Graft rejection may be influenced by regulatory T cells (Tregs). Tregs account for 5% to 10% of peripheral CD4+ T cells; they constitutively express CD25 (3), can suppress host immune responses in the context of autoimmune diseases and transplantation (4, 5), and have been shown to be an essential component in immune tolerance (6). Treg suppressive mechanisms are mainly dependent on cell-to-cell contact, but the involvement of immunosuppressive cytokines such as interleukin (IL)-10 or transforming growth factor (TGF)–β (7) is not excluded. The transcription factor FoxP3, expressed by Tregs, seems to be a master gene controlling Treg development (8), most FoxP3+ Tregs being CD127−/low (9, 10).

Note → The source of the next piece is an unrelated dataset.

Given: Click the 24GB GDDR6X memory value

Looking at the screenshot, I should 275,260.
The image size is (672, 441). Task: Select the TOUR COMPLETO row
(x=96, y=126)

Tregs are naturally anergic to in vitro antigenic stimulation, and this state is closely linked to their suppressive activity (11). The IL-2/IL-2 receptor pathway seems to be important in the activity and expansion of Tregs (12, 13).
In the post–organ transplantation setting, several experimental studies have demonstrated that Tregs may induce allograft tolerance (14, 15). It has also been shown that Treg levels fall significantly after LT, especially during allograft rejection (16), and that the reduction in circulating Tregs is counterbalanced by an intragraft increase (17). Tregs are influenced by immunosuppressive therapy; in particular, calcineurin inhibitors seem to reduce Treg function in vitro (18).
However, graft function and long-term survival are also largely affected by the recurrence of hepatitis C, the main indication of LT. Indeed, hepatitis C virus (HCV) infection of the graft is universal, and graft damage is accelerated, leading to cirrhosis in 20% to 30% of patients within 5 years (19) and reduced patient survival compared with other indications (20, 21). The mechanisms of accelerated HCV-induced liver damage after LT are poorly understood. The main factors determining the severity of recurrent hepatitis C include immunosuppressive therapy (22) and the proportion of Tregs (23). Concerning immunosuppressive therapy, a recent randomized pilot study evaluating CsA versus Tac in liver transplant recipients showed that a switch from Tac to CsA therapy could have a beneficial effect on hepatitis C recurrence by reducing HCV-RNA levels and favoring the response to antiviral therapy (24).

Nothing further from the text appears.